Гловинский этот неожиданный вывод и изменение отношения рассказчицы объясняет силой антисемитских стереотипов: тем, что мир фактов и мир хорошо устоявшихся клише существуют раздельно. Его комментарий, впрочем, можно расширить и иными умозаключениями. Это не только конфликт фактов и стереотипов, но также конфликт аффектов и позиций: эмпатии и враждебности, шока и равнодушия. Конфликтом такого рода заминировано все общество, которое не постаралось присвоить себе собственную ситуацию свидетельствования чужого страдания. Возникший бессознательно, жестокий финал рассказа позволяет рассказчице освободиться от любых обязательств, которые накладывала бы на нее роль свидетеля. Нельзя также оставить без внимания молчание Гловинского, который выслушал этот рассказ. Его молчание — тоже свидетельство: это молчание человека, который выжил в Катастрофе и который в послевоенной действительности не хочет об этом говорить, поскольку живет в убеждении, что никто не ждет его рассказа или что его рассказ может быть использован против него. Женщина, делящаяся своими воспоминаниями времен оккупации, не отдает себе отчета, что ее слушатели — не только «все свои», но что среди них находится и «чужак», который окажется глубоко взволнован и в то же самое время до боли ранен ее рассказом. Он потрясен не столько самим рассказом, сколько «радикальным сдвигом», который в нем происходит. Самую большую загадку опять представляет публика, принимающая рассказ в молчании. Мы не можем заглянуть в ее реакции, в ее ощущения, она остается непрозрачна.

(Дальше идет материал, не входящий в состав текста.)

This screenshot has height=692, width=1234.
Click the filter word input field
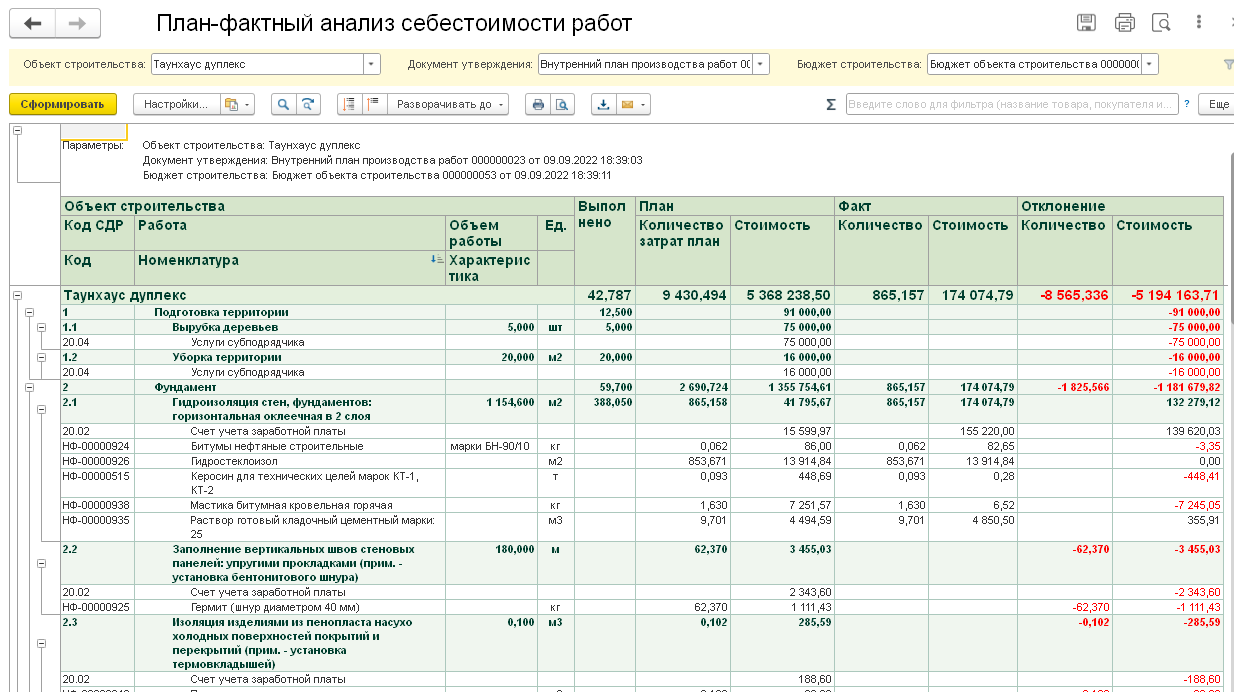click(1010, 104)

Со своей — американской — перспективы Джефри Хартман[48] указывает на три фазы усиления интереса к свидетельствам Катастрофы: сразу после войны в 1940‐х годах, в начале 1960‐х годов в связи с процессом Эйхмана и под конец 1970‐х годов после показа телевизионного сериала «Холокост». С польской перспективы все выглядит иначе. Вслед за послевоенной волной свидетельств возникла определенная неуверенность относительно той позиции, с которой мы должны смотреть на уничтожение евреев (как наблюдатели, как жертвы или как те, кто сотрудничал с экзекуторами), и эта неуверенность на долгие десятилетия парализовала не столько саму возможность поднимать тему Катастрофы (в определенных периодах и это имело место, например в десятилетии между 1968 и 1978 годами), сколько она парализовала распространение свидетельств в обществе, в том числе свидетельств художественных.

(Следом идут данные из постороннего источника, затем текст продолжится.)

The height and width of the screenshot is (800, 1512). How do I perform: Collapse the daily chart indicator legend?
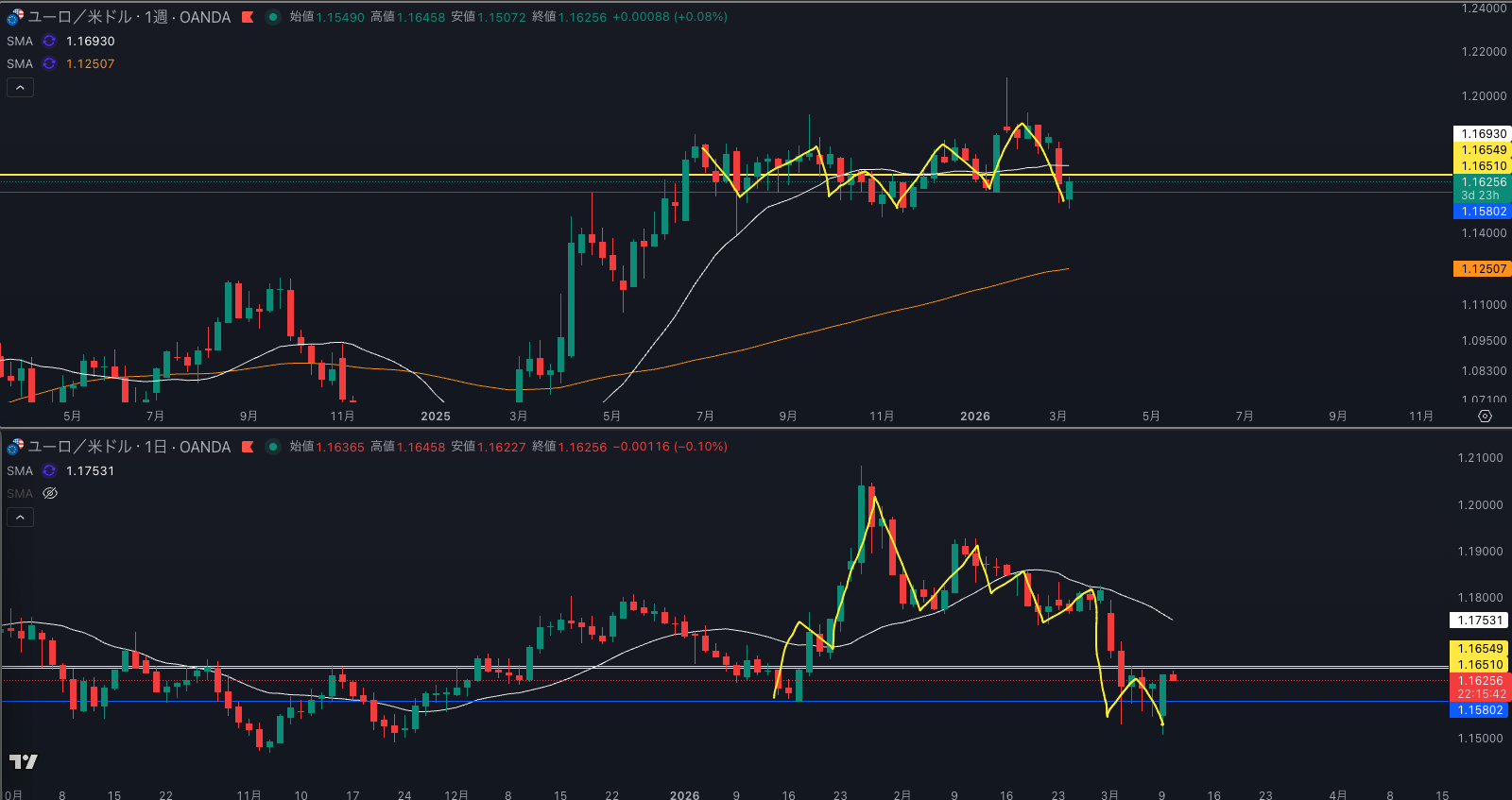20,517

Политический перелом 1989 года заново открыл в Польше, как и во всей Центральной Европе (то есть там, где происходили финальные и самые жестокие фазы уничтожения европейских евреев), возможность широкомасштабных исторических исследований и публичное обнародование фактов, которые долго скрывались. Опыт наблюдателей Катастрофы длительное время оставался в исследованиях Холокоста маргинальным — так утверждают сегодня многие историки. Поэтому сегодня bystanders, как их назвал Рауль Хильберг, оказались в центре повышенного внимания. Такой сдвиг вызвал целый ряд важных последствий. Первое из них — необходимость исследований локального характера. Процесс Катастрофы шел по-разному в зависимости от места, исторических традиций сосуществования различных этнических и национальных сообществ, образа еврея в той или иной культуре. Позиция bystanders на самом деле не статична, не пассивна и не монолитна, как это кажется на первый взгляд. Ее следует описывать в процессуальных категориях, в поле воздействия активных сил. То, что мы называем «равнодушием» по отношению к преследованиям и уничтожению евреев, имело свою дифференцированную динамику и не могло принимать нейтральных или обусловленных только обстоятельствами форм. Ключевым для становления состояния bystanders является момент, в котором определенная группа людей становится для других unpersons, что означает, что их жизнь перестает быть достойна защиты, а нормы, которые действуют в рамках собственного сообщества, к ним уже не относятся[49]. Возможность формирования общественной позиции такого рода стала одним из необходимых для исполнения дела Катастрофы условий. Процесс обрыва общественных связей с преследуемыми людьми имеет сложный характер, часто он связан со сломом того образа, который сообщество до этого сформировало на собственный счет. Даже небольшое напряжение между группами людей может привести к равнодушию по отношению к чужим страданиям, а равнодушие позволяет, в свою очередь, одну из этих групп уничтожить. Исследования позиции bystanders часто приводят к тому, что слишком общие и слишком «философские» дискурсы о Холокосте оказываются под знаком вопроса или вообще перестают работать; эти исследования обращают внимание на необходимость конкретизации исторических деталей, локальности и процессуальности событий, связанных с Катастрофой. Часто они объединяют историческую скрупулезность с психоаналитическими гипотезами.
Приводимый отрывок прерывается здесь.